Like @egilson1, I've heard a variety of stories. One guy said they went on break for lunch and found it like that when they came back. Another said motor got latched into going down which I don't believe could've caused that damage and there's no reason someone couldn't have hit an e-stop, and another mentioned that the wrong wire rope diameter was used for safeties and it snapped -- also seems like a pretty extraordinary failure mechanism.

I wouldn't believe anything in the rumor mill right now.


----------



## Van

Yeah, I head under sized motors, but there are a lot of picks on that truss. Seems odd that all would fail at the same time. Maybe the SR failed first and it was a cascading overload...? IDK.


----------



## JohnD

To add to the "OH Fudge" factor I wonder if this was on the IN or the OUT?


----------



## MNicolai

JohnD said:


> To add to the "OH Fudge" factor I wonder if this was on the IN or the OUT?



Out. There are photos flying around Facebook showing it in use during the show.


----------



## MNicolai

Some photos floating around.





(from someone on FB, all names redacted by me)


----------



## Van

the gripple safety seems to have failed...


----------



## MNicolai

@Van, the question being if it was a cause or an effect.


----------



## egilson1

Van said:


> the gripple safety seems to have failed...
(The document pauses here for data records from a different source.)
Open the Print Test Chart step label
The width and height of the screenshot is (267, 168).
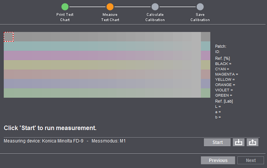(65, 17)

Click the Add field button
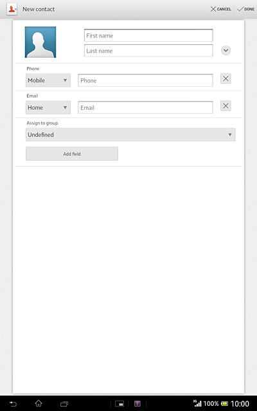[72, 153]
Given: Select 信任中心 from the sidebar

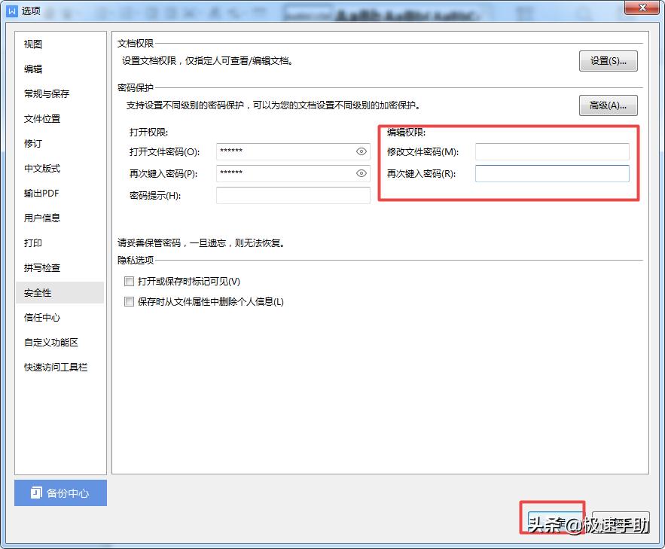Looking at the screenshot, I should click(x=41, y=317).

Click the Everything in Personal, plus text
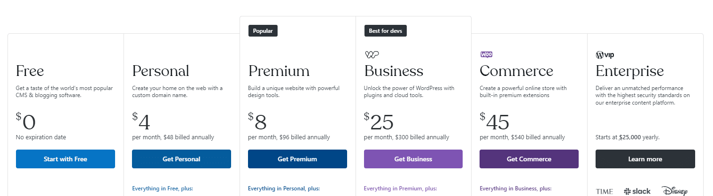tap(284, 188)
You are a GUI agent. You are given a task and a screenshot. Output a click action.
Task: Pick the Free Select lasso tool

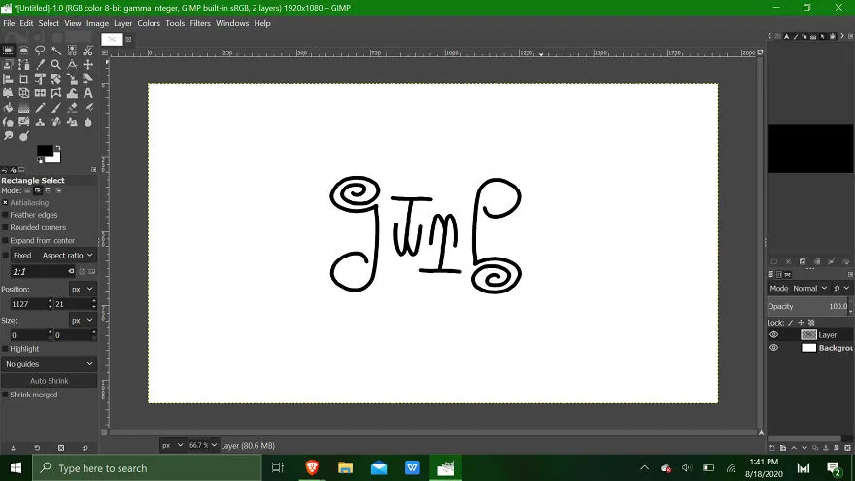click(40, 51)
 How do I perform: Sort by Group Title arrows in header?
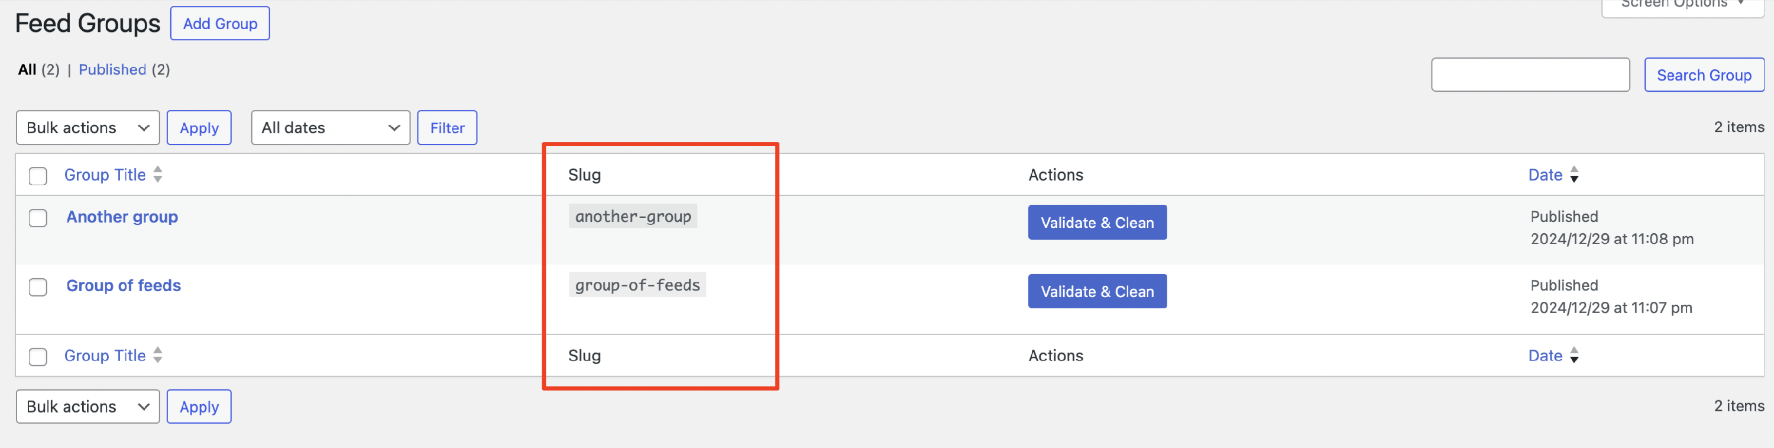[158, 174]
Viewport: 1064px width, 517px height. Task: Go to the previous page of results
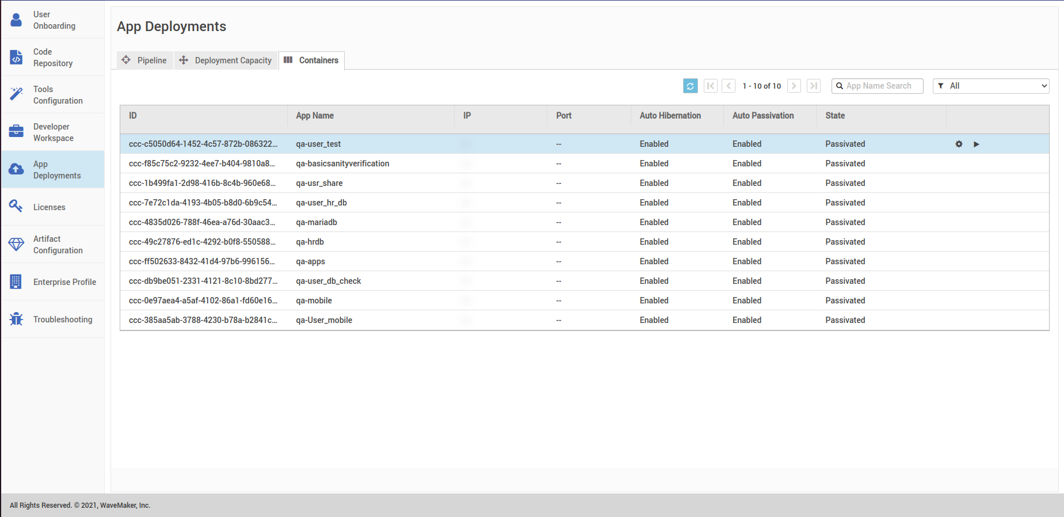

Not necessarily. In my destructive testing of gliders/verlocks it’s not the hardware that fails but the wire rope breaks just adjacent to the fitting. And so far always above minimum breaking strength. I would want to see the hardware to determine if it was the fitting that failed or the was it the wire rope.

Ethan


----------



## Footer

Its also weird that it came down flat like that. I'm suprised it didn't buckle more. 

Its also amazing to me how many people are carrying video walls out there that have no idea how to rig or the dynamic forces walls can exert. I had a show come in a year or two ago that wanted to hang a wall on house pipe.... dumb.... add to that we are double purchase. Promoter got to pay for local truss and motor for that day.


----------



## Van

Footer said:


> Its also weird that it came down flat like that. I'm suprised it didn't buckle more.
> 
> Its also amazing to me how many people are carrying video walls out there that have no idea how to rig or the dynamic forces walls can exert. I had a show come in a year or two ago that wanted to hang a wall on house pipe.... dumb.... add to that we are double purchase. Promoter got to pay for local truss and motor for that day.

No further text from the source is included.